I'm pretty inexperienced in c++, and I wrote the following code to see how characters and strings work.
#include "stdio.h"
#include <iostream>
#include <string>
using namespace std;
int main()
{
char asdf[] = "hello";
char test[5] = {'h','e','l','l','o'};
cout << test;
}
I was expected it to output "hello", but instead I got "hellohello", which is really puzzling to me. I did some experimenting:
If I change the asdf to another string of a different length, it outputs "hello" normally.
If I change the amount of characters in test it outputs "hello" normally.
I thought this only happened when the two were the same length, but when I change them both to "hell" it seems to output "hell" normally.

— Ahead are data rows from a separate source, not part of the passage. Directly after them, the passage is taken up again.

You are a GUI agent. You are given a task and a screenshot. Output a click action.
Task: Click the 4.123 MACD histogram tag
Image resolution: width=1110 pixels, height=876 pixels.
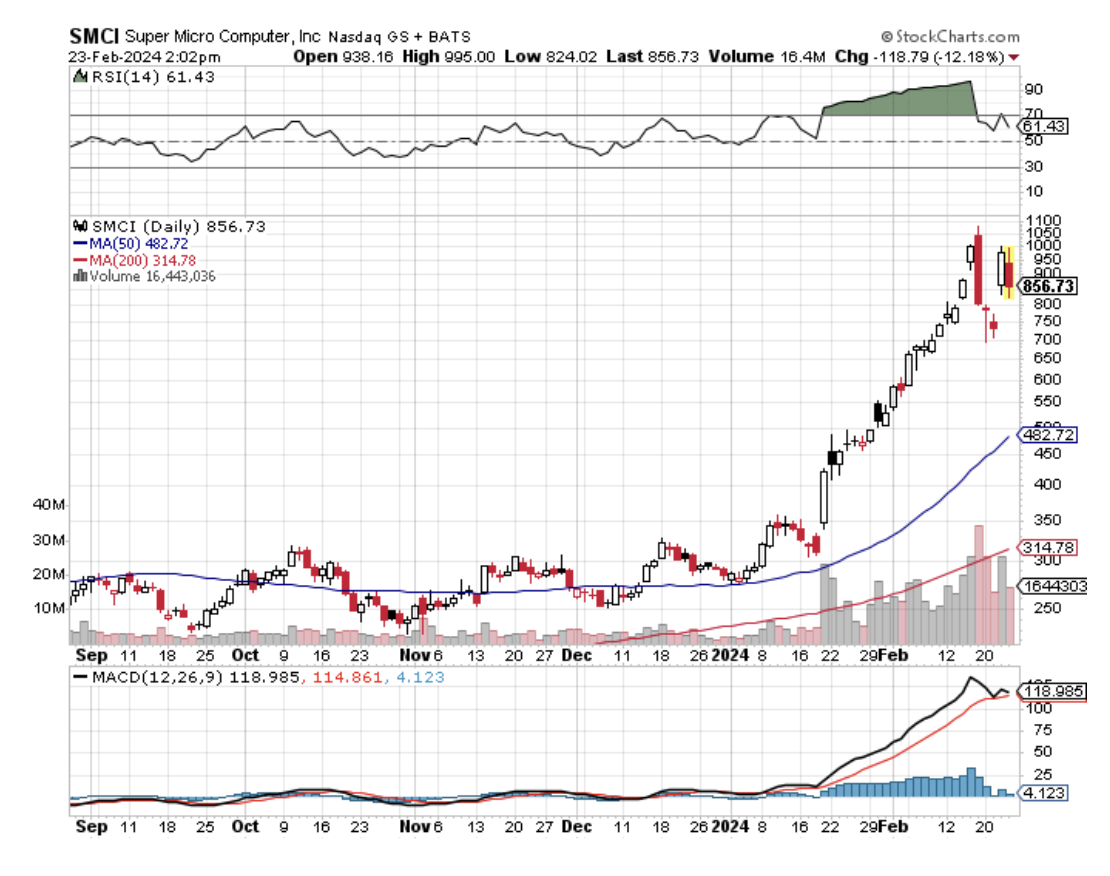1046,794
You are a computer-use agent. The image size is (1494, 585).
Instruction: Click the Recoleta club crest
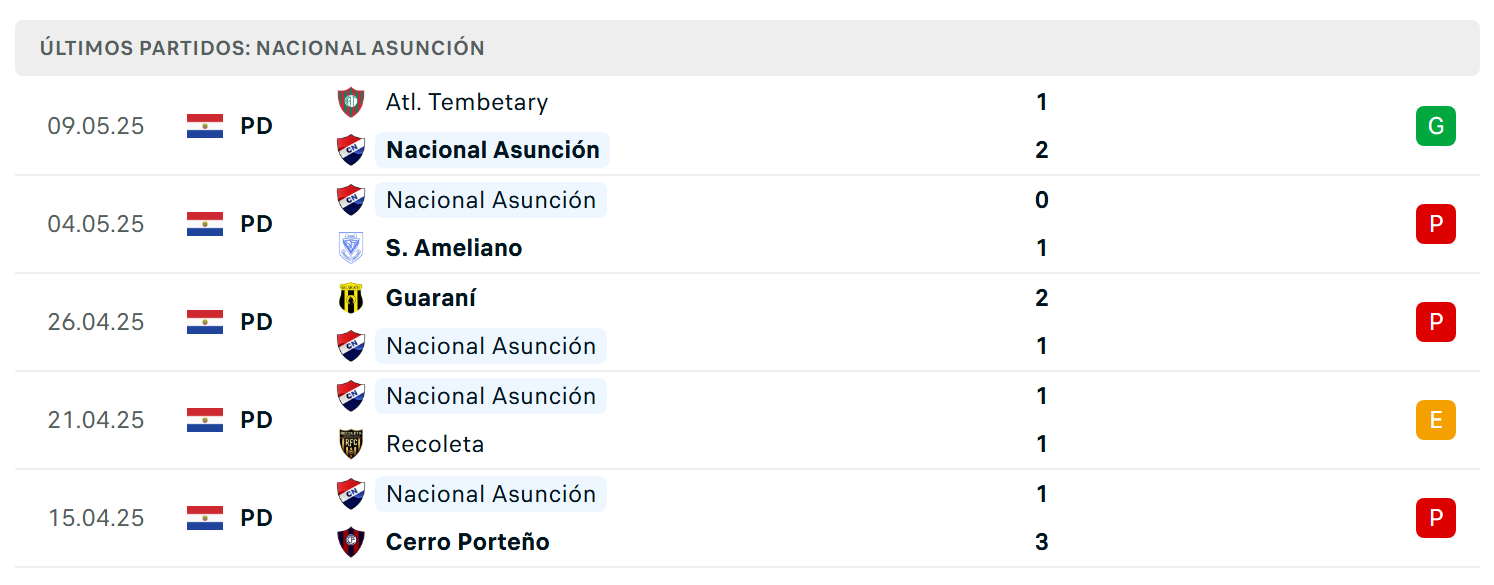351,444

To make things more confusing, when I asked a friend to run this code on their computer, it outputted "hello" and then a random character.
I'm running a fresh install of code blocks on Ubuntu. Anyone have any idea what is going on here?
This is undefined behaviour.
Raw char* or char[] strings in C and C++ must be NULL-terminated. That is, the string needs to end with a '\0' character. Your test[5] does not do that, so the function printing the output continues after the last o, because it is still looking for the NULL-termination.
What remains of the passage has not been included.